Problem details
Print the listing exactly.

BEGIN Excerpted data

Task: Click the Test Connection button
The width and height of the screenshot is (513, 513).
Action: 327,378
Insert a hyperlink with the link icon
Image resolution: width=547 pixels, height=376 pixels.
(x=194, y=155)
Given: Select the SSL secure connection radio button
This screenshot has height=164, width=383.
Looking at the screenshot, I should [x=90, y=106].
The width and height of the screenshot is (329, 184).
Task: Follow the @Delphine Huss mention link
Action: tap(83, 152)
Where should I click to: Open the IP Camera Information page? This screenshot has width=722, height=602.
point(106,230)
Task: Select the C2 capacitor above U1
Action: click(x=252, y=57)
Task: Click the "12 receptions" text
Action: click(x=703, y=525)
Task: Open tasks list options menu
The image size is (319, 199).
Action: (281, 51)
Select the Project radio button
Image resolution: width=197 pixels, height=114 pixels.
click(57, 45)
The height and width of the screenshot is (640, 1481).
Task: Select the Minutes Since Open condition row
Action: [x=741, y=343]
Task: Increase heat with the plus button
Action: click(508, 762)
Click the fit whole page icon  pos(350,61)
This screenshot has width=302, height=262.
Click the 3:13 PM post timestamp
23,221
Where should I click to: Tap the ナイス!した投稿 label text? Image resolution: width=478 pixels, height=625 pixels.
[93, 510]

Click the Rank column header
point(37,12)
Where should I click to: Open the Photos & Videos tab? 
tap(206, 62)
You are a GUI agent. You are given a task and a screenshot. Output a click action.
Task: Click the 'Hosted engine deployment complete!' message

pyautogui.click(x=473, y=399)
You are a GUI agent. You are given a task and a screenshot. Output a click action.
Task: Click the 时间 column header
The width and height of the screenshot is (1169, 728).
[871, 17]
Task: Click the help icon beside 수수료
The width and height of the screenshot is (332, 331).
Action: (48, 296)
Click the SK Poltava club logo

END Excerpted data

Response to this task
Task: Click the Test Connection button
The width and height of the screenshot is (513, 513).
Action: 327,378
Insert a hyperlink with the link icon
Image resolution: width=547 pixels, height=376 pixels.
(x=194, y=155)
Given: Select the SSL secure connection radio button
This screenshot has height=164, width=383.
Looking at the screenshot, I should [x=90, y=106].
The width and height of the screenshot is (329, 184).
Task: Follow the @Delphine Huss mention link
Action: tap(83, 152)
Where should I click to: Open the IP Camera Information page? This screenshot has width=722, height=602.
point(106,230)
Task: Select the C2 capacitor above U1
Action: click(x=252, y=57)
Task: Click the "12 receptions" text
Action: click(x=703, y=525)
Task: Open tasks list options menu
The image size is (319, 199).
Action: (281, 51)
Select the Project radio button
Image resolution: width=197 pixels, height=114 pixels.
click(57, 45)
The height and width of the screenshot is (640, 1481).
Task: Select the Minutes Since Open condition row
Action: [x=741, y=343]
Task: Increase heat with the plus button
Action: click(508, 762)
Click the fit whole page icon  pos(350,61)
This screenshot has width=302, height=262.
Click the 3:13 PM post timestamp
23,221
Where should I click to: Tap the ナイス!した投稿 label text? Image resolution: width=478 pixels, height=625 pixels.
[93, 510]

Click the Rank column header
point(37,12)
Where should I click to: Open the Photos & Videos tab? 
tap(206, 62)
You are a GUI agent. You are given a task and a screenshot. Output a click action.
Task: Click the 'Hosted engine deployment complete!' message

pyautogui.click(x=473, y=399)
You are a GUI agent. You are given a task and a screenshot. Output a click action.
Task: Click the 时间 column header
The width and height of the screenshot is (1169, 728).
[871, 17]
Task: Click the help icon beside 수수료
The width and height of the screenshot is (332, 331).
Action: (48, 296)
Click the SK Poltava club logo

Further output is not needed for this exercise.